Dataset records:
- - - -

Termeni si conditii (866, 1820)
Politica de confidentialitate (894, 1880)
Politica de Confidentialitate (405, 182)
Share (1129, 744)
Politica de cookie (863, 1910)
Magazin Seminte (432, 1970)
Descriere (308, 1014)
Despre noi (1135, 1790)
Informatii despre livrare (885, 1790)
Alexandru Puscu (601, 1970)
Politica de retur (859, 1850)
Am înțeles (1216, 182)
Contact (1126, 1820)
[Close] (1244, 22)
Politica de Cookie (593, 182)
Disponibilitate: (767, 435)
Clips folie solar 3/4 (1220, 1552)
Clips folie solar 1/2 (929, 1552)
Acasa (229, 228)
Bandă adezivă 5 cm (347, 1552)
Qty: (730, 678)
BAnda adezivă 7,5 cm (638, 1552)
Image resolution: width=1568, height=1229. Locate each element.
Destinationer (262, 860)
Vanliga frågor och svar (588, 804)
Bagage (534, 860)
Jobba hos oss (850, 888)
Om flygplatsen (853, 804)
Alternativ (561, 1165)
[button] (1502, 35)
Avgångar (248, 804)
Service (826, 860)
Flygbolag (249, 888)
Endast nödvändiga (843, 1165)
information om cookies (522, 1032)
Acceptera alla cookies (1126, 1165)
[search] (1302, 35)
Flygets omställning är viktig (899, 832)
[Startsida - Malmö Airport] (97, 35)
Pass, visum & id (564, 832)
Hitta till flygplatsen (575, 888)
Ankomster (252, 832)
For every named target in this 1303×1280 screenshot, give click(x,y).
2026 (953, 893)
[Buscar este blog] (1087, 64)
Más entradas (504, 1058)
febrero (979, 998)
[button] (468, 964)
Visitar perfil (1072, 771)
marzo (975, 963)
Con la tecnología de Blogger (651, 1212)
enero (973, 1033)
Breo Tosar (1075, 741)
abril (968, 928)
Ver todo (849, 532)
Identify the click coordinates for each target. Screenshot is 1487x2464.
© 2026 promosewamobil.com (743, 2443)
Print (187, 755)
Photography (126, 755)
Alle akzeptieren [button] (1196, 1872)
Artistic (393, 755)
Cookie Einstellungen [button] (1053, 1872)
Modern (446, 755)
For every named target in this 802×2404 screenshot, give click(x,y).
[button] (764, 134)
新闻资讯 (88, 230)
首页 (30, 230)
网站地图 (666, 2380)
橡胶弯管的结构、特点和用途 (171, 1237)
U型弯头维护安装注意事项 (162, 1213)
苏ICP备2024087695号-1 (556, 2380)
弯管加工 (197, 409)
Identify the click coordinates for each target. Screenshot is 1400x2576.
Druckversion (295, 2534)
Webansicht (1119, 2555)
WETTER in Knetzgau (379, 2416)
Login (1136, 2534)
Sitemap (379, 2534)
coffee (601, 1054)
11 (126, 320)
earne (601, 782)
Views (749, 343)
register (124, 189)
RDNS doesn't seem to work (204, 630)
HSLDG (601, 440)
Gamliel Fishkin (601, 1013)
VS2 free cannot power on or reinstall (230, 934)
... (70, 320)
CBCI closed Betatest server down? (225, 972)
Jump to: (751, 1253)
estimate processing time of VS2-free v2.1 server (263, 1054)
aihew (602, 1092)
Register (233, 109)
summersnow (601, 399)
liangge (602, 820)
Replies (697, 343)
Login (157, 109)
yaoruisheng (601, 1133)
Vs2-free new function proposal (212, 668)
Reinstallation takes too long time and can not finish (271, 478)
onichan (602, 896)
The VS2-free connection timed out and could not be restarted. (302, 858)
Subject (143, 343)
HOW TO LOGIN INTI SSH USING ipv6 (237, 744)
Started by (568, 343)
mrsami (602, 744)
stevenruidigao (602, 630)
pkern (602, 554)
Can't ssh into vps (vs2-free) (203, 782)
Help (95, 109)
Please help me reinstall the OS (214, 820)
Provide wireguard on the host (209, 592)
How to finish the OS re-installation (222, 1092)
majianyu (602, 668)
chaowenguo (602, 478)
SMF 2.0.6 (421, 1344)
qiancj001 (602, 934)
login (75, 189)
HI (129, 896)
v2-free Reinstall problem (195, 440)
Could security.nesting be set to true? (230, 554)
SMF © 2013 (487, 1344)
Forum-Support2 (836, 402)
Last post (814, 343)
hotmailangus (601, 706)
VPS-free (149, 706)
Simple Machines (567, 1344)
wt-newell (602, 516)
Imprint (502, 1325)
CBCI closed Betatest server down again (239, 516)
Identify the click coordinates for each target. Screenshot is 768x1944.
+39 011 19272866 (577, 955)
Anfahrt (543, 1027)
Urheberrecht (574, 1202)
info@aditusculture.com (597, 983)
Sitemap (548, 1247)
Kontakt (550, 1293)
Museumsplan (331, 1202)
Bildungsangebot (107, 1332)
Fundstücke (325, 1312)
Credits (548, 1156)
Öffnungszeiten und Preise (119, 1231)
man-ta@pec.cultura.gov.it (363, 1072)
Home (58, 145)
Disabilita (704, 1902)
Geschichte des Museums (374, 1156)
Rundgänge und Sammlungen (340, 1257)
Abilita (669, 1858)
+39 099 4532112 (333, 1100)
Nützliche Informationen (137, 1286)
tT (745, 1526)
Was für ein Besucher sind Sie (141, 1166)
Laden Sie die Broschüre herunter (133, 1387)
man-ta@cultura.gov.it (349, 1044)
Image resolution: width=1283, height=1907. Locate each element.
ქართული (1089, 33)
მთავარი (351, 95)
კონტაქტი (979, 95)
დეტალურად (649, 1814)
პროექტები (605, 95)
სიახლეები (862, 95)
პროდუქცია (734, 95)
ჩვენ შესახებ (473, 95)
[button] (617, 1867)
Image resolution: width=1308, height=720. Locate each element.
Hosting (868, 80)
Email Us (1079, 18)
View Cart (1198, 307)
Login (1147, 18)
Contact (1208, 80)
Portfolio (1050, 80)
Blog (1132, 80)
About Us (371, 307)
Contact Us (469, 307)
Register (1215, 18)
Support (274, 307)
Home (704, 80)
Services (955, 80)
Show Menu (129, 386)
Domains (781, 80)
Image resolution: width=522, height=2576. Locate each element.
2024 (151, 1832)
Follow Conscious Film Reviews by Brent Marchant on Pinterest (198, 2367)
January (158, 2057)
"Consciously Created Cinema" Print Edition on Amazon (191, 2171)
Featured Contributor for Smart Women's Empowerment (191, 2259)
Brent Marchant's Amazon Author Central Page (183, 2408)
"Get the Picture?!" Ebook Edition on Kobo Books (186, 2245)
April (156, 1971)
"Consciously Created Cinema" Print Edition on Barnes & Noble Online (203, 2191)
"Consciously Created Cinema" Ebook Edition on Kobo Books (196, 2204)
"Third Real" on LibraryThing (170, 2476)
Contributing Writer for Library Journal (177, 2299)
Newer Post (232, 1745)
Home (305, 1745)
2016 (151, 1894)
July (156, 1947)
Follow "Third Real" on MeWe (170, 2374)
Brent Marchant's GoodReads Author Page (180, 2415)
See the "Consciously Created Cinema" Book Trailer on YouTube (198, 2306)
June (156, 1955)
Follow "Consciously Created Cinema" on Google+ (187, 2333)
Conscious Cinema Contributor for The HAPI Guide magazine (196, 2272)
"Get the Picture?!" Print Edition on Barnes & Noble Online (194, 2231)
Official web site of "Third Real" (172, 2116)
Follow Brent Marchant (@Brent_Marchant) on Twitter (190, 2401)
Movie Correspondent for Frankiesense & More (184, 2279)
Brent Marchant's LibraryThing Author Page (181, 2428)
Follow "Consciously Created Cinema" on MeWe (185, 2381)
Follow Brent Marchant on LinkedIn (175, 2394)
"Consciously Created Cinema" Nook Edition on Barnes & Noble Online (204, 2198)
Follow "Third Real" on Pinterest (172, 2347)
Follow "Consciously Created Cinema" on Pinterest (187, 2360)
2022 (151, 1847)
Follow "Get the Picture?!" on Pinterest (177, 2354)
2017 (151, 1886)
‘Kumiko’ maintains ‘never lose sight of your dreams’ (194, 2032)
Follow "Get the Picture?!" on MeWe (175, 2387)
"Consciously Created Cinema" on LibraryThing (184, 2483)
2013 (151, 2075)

- - - -

■ **REQUIREMENTS**
Reproduce the listing from the line with "Screenshot is 768x1944." to the line with "[button] (617, 1867)", substituting "Wegbeschreibung" for "Anfahrt" and keeping everything else the same.

■ **COMPLETE OUTPUT**
Identify the click coordinates for each target. Screenshot is 768x1944.
+39 011 19272866 (577, 955)
Wegbeschreibung (543, 1027)
Urheberrecht (574, 1202)
info@aditusculture.com (597, 983)
Sitemap (548, 1247)
Kontakt (550, 1293)
Museumsplan (331, 1202)
Bildungsangebot (107, 1332)
Fundstücke (325, 1312)
Credits (548, 1156)
Öffnungszeiten und Preise (119, 1231)
man-ta@pec.cultura.gov.it (363, 1072)
Home (58, 145)
Disabilita (704, 1902)
Geschichte des Museums (374, 1156)
Rundgänge und Sammlungen (340, 1257)
Abilita (669, 1858)
+39 099 4532112 (333, 1100)
Nützliche Informationen (137, 1286)
tT (745, 1526)
Was für ein Besucher sind Sie (141, 1166)
Laden Sie die Broschüre herunter (133, 1387)
man-ta@cultura.gov.it (349, 1044)
Image resolution: width=1283, height=1907. Locate each element.
ქართული (1089, 33)
მთავარი (351, 95)
კონტაქტი (979, 95)
დეტალურად (649, 1814)
პროექტები (605, 95)
სიახლეები (862, 95)
პროდუქცია (734, 95)
ჩვენ შესახებ (473, 95)
[button] (617, 1867)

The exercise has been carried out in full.